## What is needed
Starting from the line containing "1549x784 pixels. At", give again every line through the end of the entries, word for word. Pictures stay out of the copy.
::::::::
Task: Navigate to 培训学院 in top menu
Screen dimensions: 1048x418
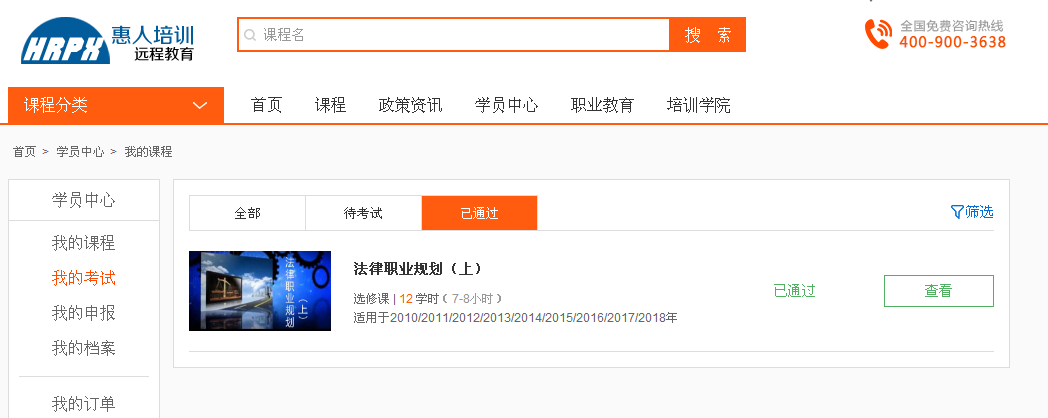Action: tap(698, 105)
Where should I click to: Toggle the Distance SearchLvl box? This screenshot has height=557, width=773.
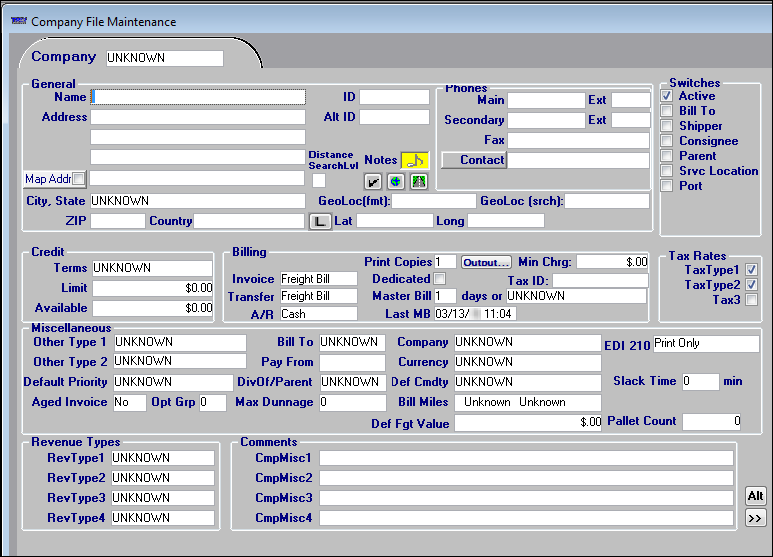click(x=318, y=181)
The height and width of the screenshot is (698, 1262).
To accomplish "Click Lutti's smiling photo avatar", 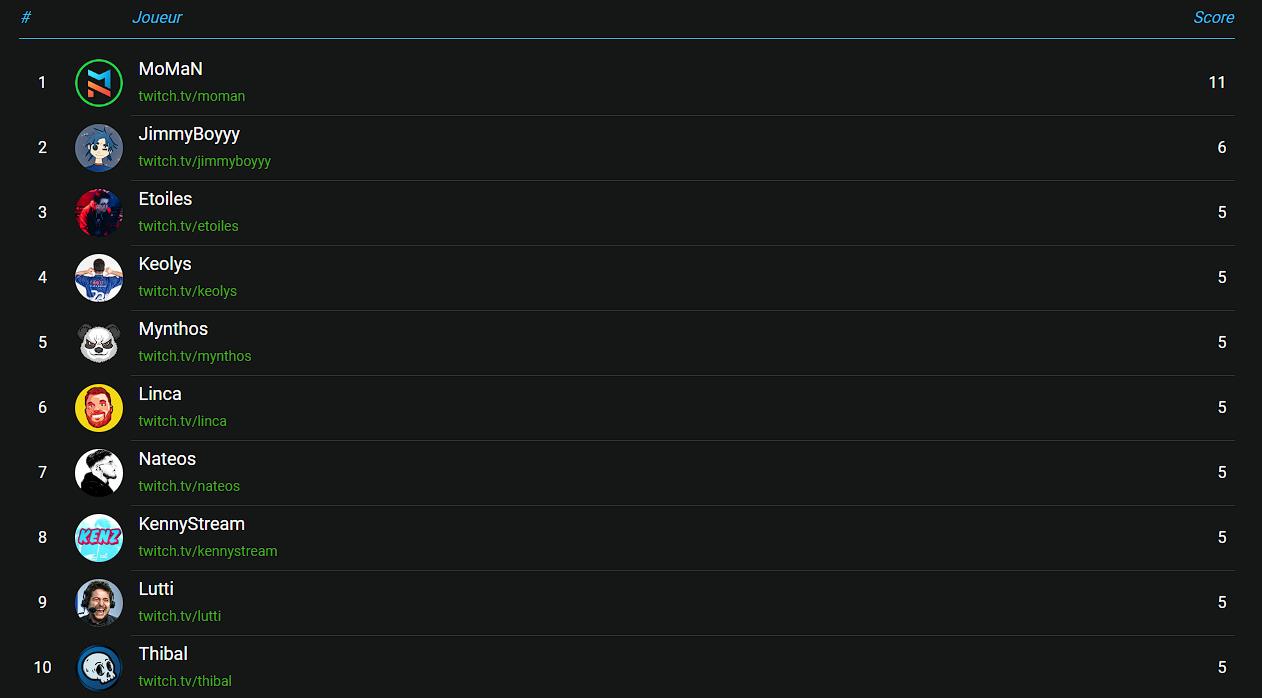I will [x=99, y=603].
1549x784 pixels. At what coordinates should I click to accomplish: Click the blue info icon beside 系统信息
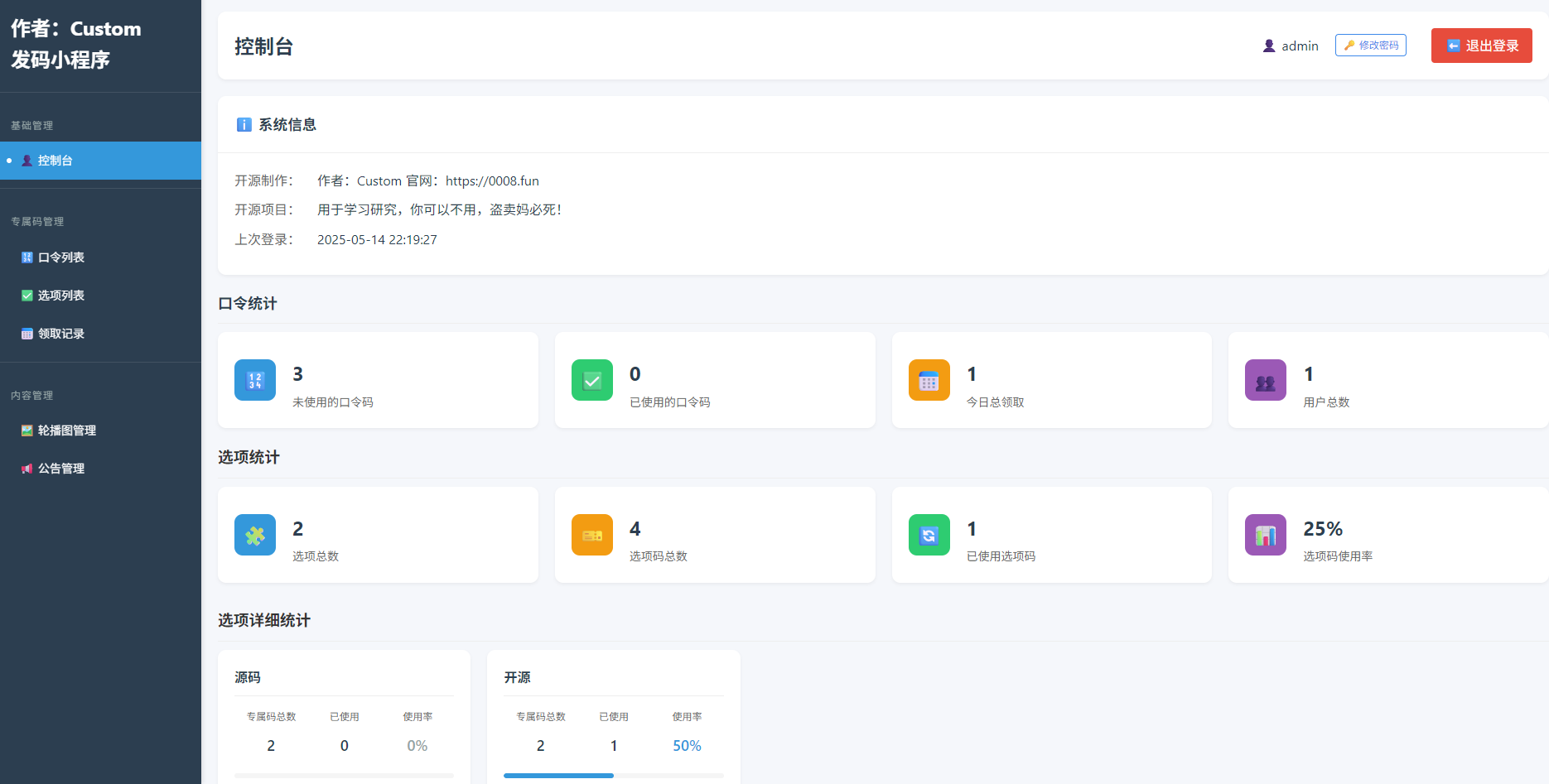[244, 125]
::::::::
## Solution below
1549x784 pixels. At what coordinates should I click to accomplish: Click the blue info icon beside 系统信息
[244, 125]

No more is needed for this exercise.